Our team was invited on Leg 4 of Volkswagen‘s Great Canadian TDI Tour. We started our journey on a crisp Wednesday morning in Winnipeg, Manitoba.
After a briefing about the next couple days, we set out on our first challenge. Following the directions provided to us, we had to get to lunch at the Blü restaurant in Brandon, Manitoba. Roughly 200km away from our start point, we were expected to achieve the best fuel economy possible without sacrificing speed. Our assigned vehicle? The 2014 Volkswagen Passat TDI. Earlier this year, we tested the 2013 model of this identical car and were pretty familiar with its abilities. The huge sedan comes packing Volkswagen’s 2.0L turbodiesel motor, with 140 horsepower and 236 lb-ft of torque. The huge fuel tank means a seriously long range.
In typical Double Clutch fashion, we decided that even though it’s not a race, arriving last or getting the worst fuel consumption would be unacceptable. We kept the windows up, the air conditioning off, and modulated the pedal ever so carefully in order to achieve a brilliant average of 5.2L/100km. Somehow, we were still the first to arrive at the restaurant. The other teams were either driving too slowly to try and conserve fuel, or just enjoying the flat roads of the Prairies too much.
After a delicious lunch, we hopped into the 2014 Touareg TDI R-Line for a one-hour stint to the Manitoba-Saskatchewan border, where the group collectively decided that an authentic Canadian experience was in store. We hopped off the Trans-Canada Highway for a pit stop at a Tim Horton’s, where we lined up the cars (in order by size) in the drive-thru for a group photo.

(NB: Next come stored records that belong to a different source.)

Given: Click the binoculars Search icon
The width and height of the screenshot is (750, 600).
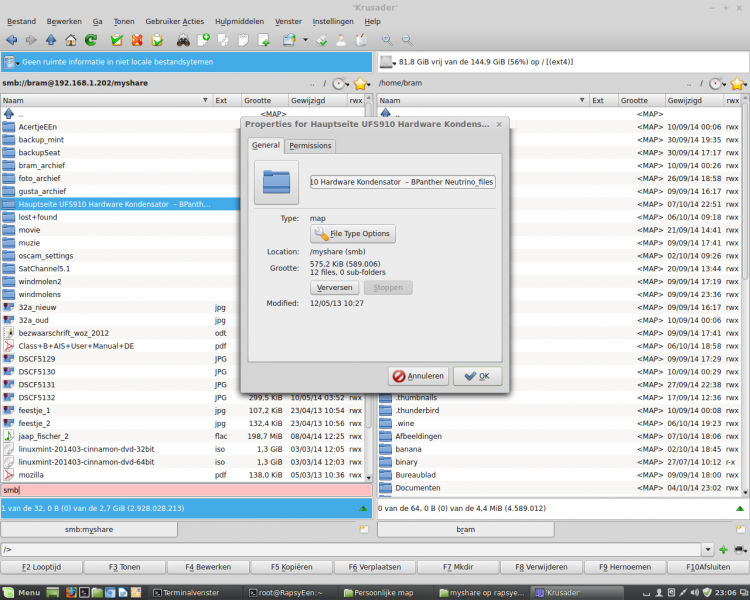Looking at the screenshot, I should 184,40.
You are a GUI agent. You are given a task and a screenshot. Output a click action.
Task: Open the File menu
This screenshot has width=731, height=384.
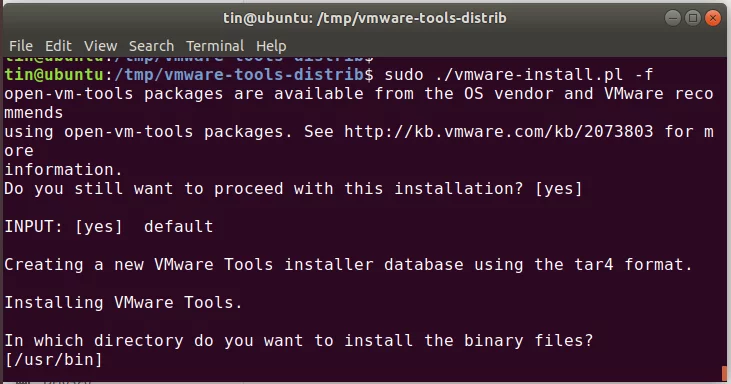tap(21, 46)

The Touareg TDI has always been one of my favourite vehicles; a first-generation V10 TDI model graced my garage a few years ago. Even when factoring in stops for a few scenic Manitoban photoshoots, the huge SUV with 407 lb-ft of torque managed to return 7.5L/100km. Insane.
We thundered into Saskatchewan in style, piloting the 2014 Volkswagen Beetle TDI. When driving this one, we decided to take a slightly different approach. Rather than driving at a reasonable (read: slightly slow) rate of speed, the Beetle literally careened into Regina a solid 45 minutes before the rest of the group. While the iconic Bug with the turbodiesel engine is no Porsche 911 (not really, anyway), it definitely has some serious character to it. It has this attitude about it that makes you feel as though the car is your true companion no matter how much fun you want to have on the road. Granted, following hypermiling techniques or driving it a little bit more slowly could yield better than the 7.8L/100km I saw, I guarantee it won’t be as much fun. Not to mention I’d be hard-pressed to find a car that I could have this much fun in and spend this little on fuel.
During the product presentation prior to taking off from Winnipeg, one phrase stood out to me. “Hybrids aren’t for everyone. Electric cars aren’t for everyone. Diesels actually suit the lifestyle of most Canadians, and it’s up to us to make the public give them a second look.” I couldn’t have said it better myself. The diesels of decades ago were smelly, noisy, and slow. While coasting down the extremely flat Trans-Canada Highway at 120 km/h in the Passat TDI, I had the sudden epiphany that the car felt smooth as glass. The Volkswagen group definitely makes a compelling argument; it’s hard to say no to a car that feels just as smooth as a gas-powered Lexus but costs a fraction at the pump.